« Bertigny est en cellule :. on lui a dit qu’il avait le droit de choisir un défenseur et il ne veut entendre parler que de vous ; si vous ne pouvez l’assister, il faudra lui en désigner un d’office.
« Je lui ai dit que je vous écrivais et j’ai deviné l’interrogation muette de son regard : « Viendra-t-il ? » car vous êtes pour lui un père et une Providence tout à la fois !…
« Venez vite, mon commandant !
En recevant cette lettre, Henri Cardignac fut atterré, et la joie de faire partie du corps expéditionnaire fit place chez lui à l’angoisse la plus poignante.
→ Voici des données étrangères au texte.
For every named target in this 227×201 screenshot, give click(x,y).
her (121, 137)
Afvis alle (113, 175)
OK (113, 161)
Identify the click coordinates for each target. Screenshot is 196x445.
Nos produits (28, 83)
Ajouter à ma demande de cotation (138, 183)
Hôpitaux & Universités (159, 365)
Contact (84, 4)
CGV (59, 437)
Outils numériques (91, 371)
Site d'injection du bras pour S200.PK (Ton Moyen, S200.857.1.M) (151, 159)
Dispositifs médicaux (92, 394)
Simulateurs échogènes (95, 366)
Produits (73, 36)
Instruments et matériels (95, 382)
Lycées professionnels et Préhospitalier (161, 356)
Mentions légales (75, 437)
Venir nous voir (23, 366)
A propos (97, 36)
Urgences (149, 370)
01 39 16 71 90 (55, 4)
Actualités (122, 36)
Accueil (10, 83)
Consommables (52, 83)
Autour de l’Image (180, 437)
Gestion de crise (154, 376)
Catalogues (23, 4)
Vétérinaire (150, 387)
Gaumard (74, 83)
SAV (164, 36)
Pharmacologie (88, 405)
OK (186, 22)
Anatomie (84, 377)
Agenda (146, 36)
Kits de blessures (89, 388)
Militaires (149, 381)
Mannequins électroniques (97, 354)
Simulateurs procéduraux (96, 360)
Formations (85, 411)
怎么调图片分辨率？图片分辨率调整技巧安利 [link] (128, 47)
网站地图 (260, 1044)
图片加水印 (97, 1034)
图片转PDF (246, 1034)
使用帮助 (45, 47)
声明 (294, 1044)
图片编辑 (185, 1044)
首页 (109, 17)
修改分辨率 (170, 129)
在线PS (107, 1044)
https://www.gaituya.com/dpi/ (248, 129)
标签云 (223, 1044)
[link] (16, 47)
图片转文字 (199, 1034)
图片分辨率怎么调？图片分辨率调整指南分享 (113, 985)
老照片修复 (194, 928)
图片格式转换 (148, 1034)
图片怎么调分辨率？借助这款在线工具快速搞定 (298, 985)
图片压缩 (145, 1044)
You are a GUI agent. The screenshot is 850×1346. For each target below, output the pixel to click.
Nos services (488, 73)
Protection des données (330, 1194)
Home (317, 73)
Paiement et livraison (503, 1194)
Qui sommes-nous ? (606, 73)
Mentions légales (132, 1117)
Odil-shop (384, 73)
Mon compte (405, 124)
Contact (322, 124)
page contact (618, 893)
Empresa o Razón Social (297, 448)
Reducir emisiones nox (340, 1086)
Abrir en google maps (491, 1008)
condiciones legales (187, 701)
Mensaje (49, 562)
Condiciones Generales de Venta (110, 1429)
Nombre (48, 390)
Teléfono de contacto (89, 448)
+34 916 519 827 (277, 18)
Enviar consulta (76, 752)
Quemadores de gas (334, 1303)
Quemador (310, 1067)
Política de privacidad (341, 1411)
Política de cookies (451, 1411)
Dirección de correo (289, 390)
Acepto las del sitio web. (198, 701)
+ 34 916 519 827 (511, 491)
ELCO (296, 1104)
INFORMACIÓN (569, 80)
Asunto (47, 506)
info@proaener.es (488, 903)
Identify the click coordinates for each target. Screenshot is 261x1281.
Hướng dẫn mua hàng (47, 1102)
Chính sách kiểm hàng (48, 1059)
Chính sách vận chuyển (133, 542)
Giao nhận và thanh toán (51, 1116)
Que faire ? Renoncer à s’embarquer avec son escadron, céder ; sa place à un autre et courir, à Tours, pour remplir ce qu’il considérait comme un devoir.
Oui, il ne pouvait hésiter : ce malheureux qu’attendait le poteau d’exécution était son enfant adoptif, son œuvre à lui : il ne pouvait l’abandonner à une heure aussi terrible.
Il alla trouver le général d’Allonville, commandant la brigade, lui montra la lettre du capitaine Richard et lui exposa ses intentions.
— Je regrette vivement pour vous ce contre-temps au moment d’un départ en campagne, lui répondit le général ; mais je suis obligé de vous remplacer.
— L’escadron pourrait partir avec son capitaine commandant, hasarda Henri qui connaissait le caractère entier de son chef ; je ferai tout pour le rejoindre en Turquie, après la séance du conseil de guerre.
— L’ordre est que le chef d’escadrons parte en même temps pour se trouver là-bas quand arrivera le deuxième échelon : pouvez-vous me répondre d’y arriver quelques jours après ?
— Non, évidemment, mon général ; mais…
— Alors, il est inutile d’insister, je vous remplace… les candidats ne manquent pas.
La mort dans l’âme, Henri se retira, et le soir même s’embarquait pour la France.